-- Begin DATA SHOWN --

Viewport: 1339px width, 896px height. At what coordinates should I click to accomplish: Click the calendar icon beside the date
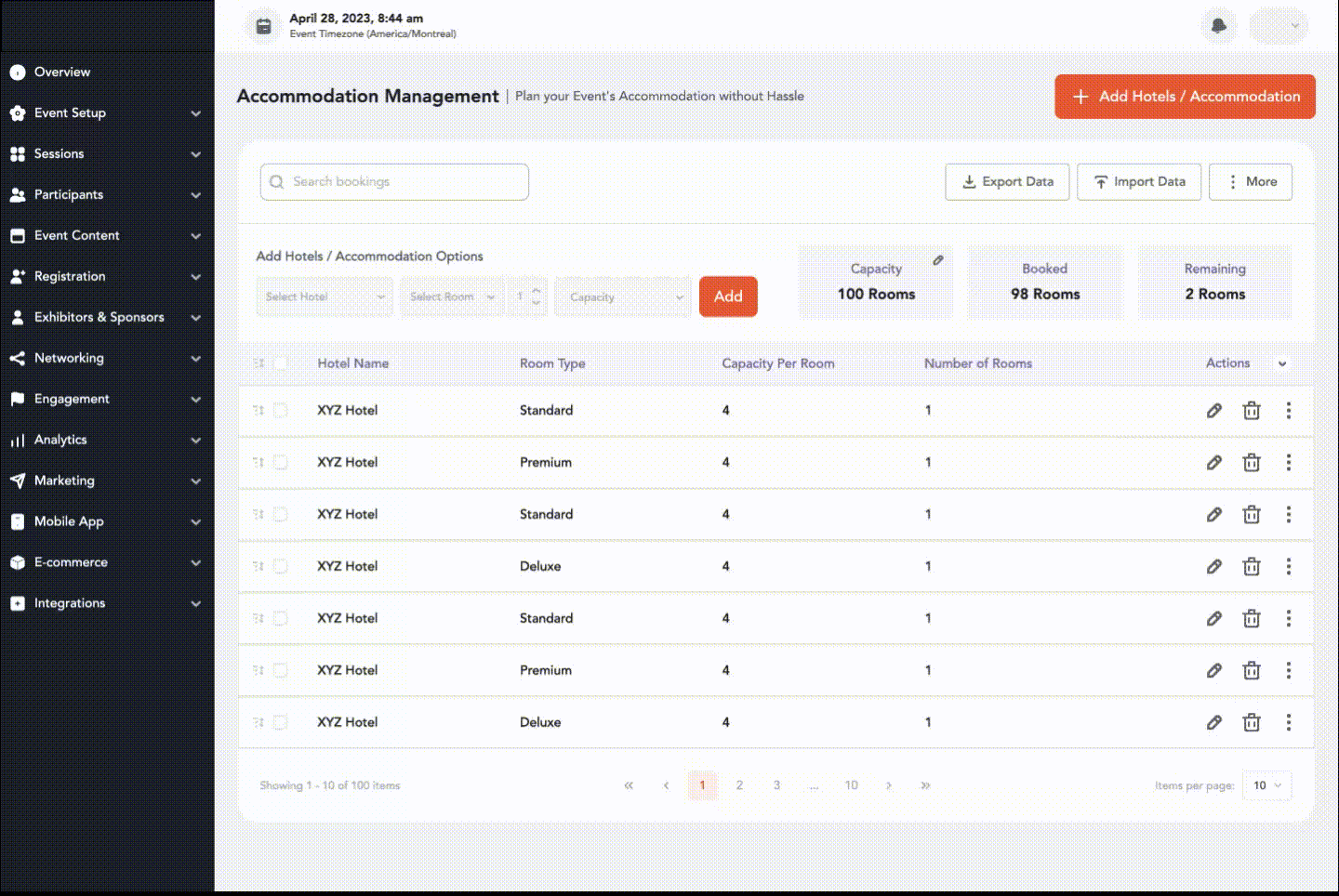(x=264, y=26)
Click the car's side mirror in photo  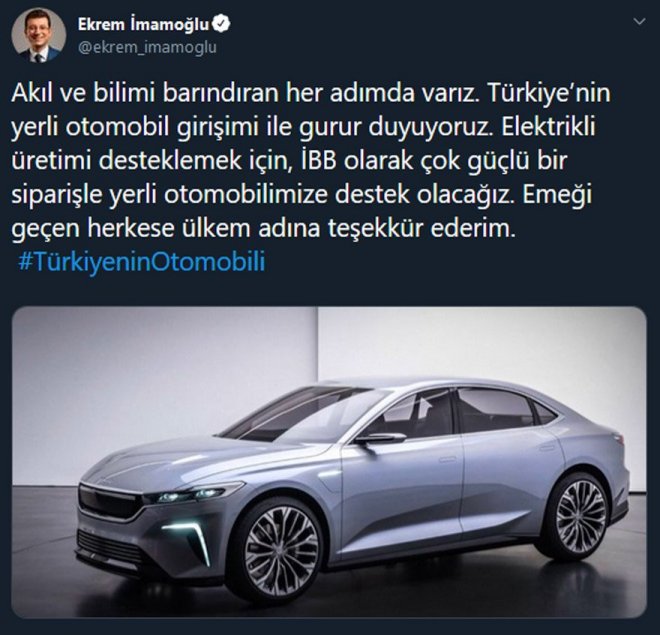pyautogui.click(x=380, y=439)
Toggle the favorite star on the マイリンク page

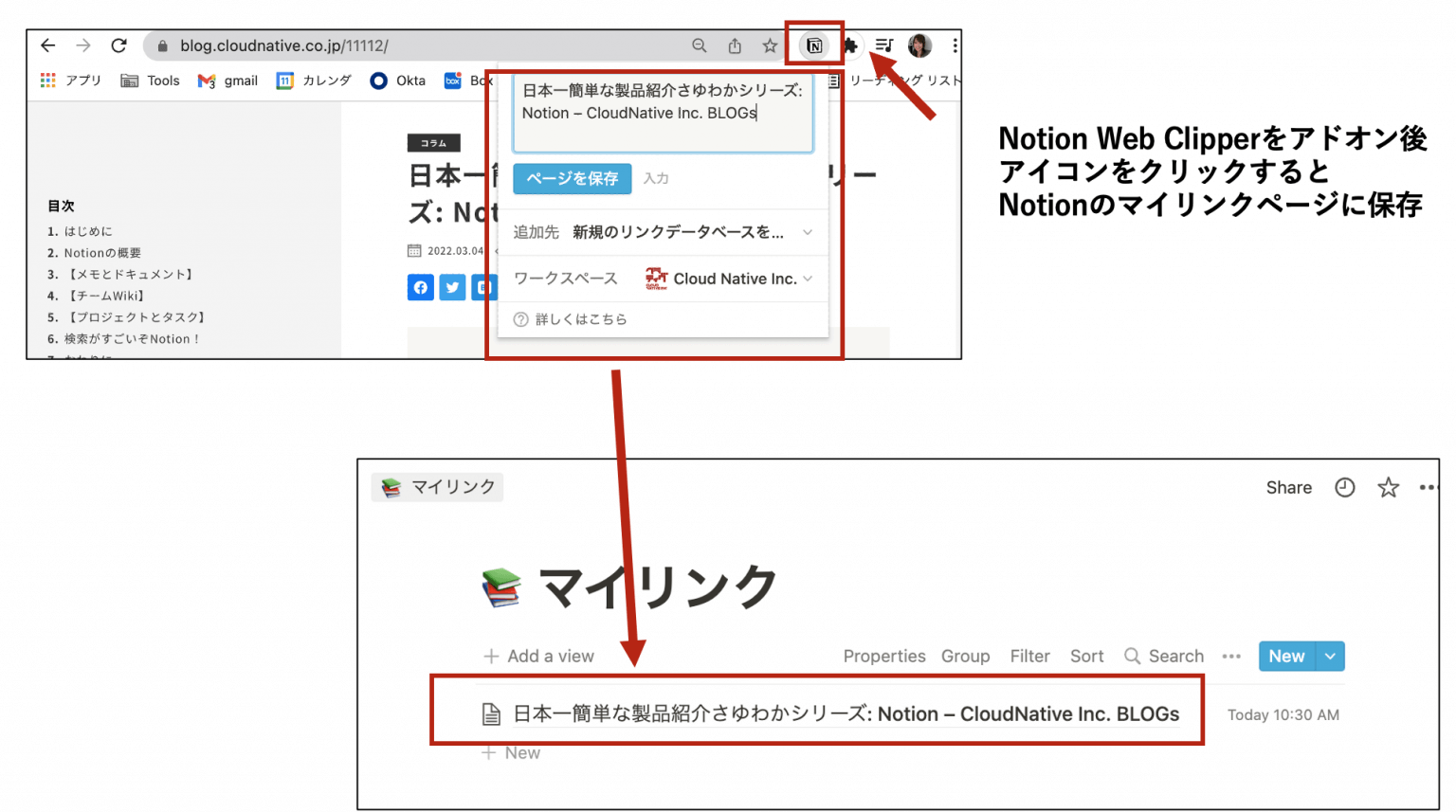pos(1388,487)
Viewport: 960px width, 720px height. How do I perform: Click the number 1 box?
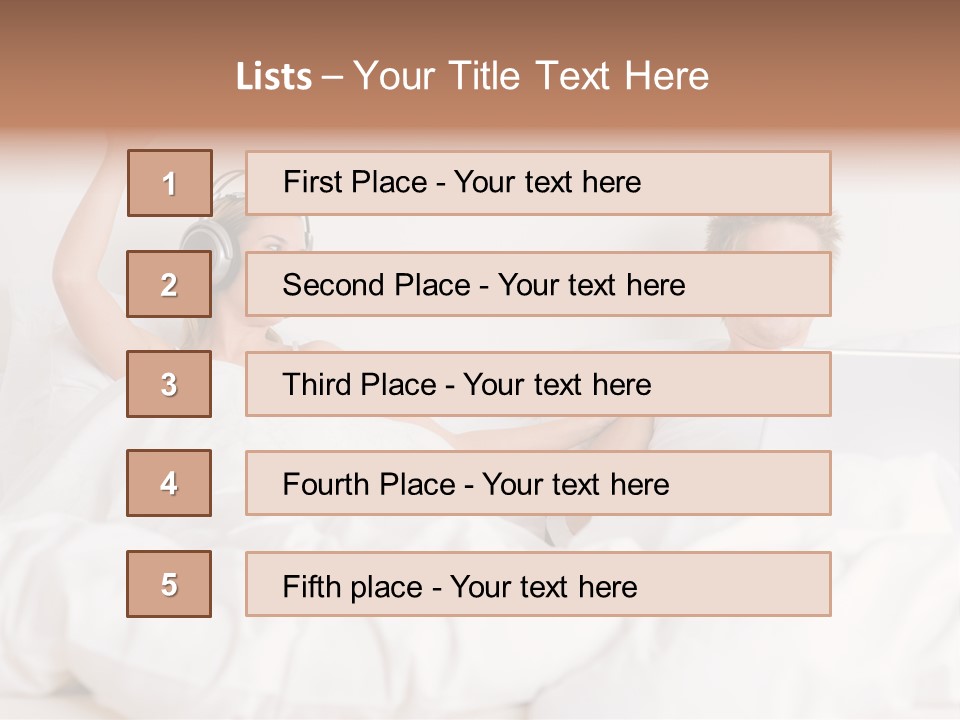[169, 183]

-- End DATA SHOWN --

BRIEF: Reproduce the records from the line containing "Viewport: 960px width, 720px" through the end of the records, leaving the pictures out.

SOLVED PROBLEM:
Viewport: 960px width, 720px height. How do I perform: Click the number 1 box?
[169, 183]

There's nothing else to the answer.